Go through the entries below. Copy out every line that contains "height".

• _Data to use_
• • • • •

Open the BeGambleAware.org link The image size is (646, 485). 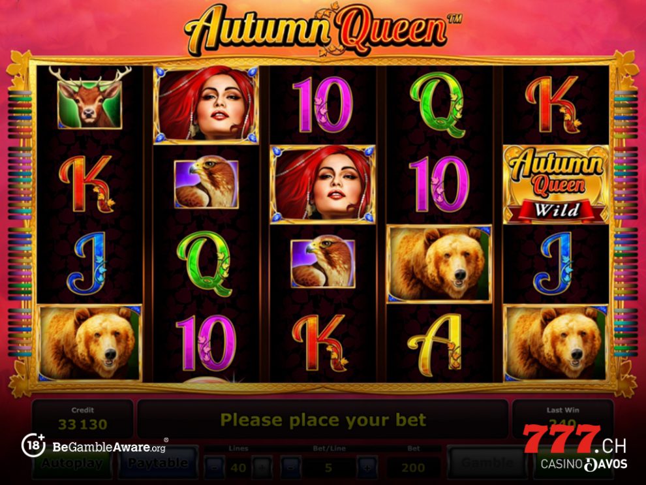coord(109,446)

• • • • •

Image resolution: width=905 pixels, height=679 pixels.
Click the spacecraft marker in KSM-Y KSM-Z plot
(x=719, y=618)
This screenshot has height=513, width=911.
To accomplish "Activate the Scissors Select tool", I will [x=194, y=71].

• • • • •

• _Response below_
Image resolution: width=905 pixels, height=679 pixels.
This screenshot has height=513, width=911.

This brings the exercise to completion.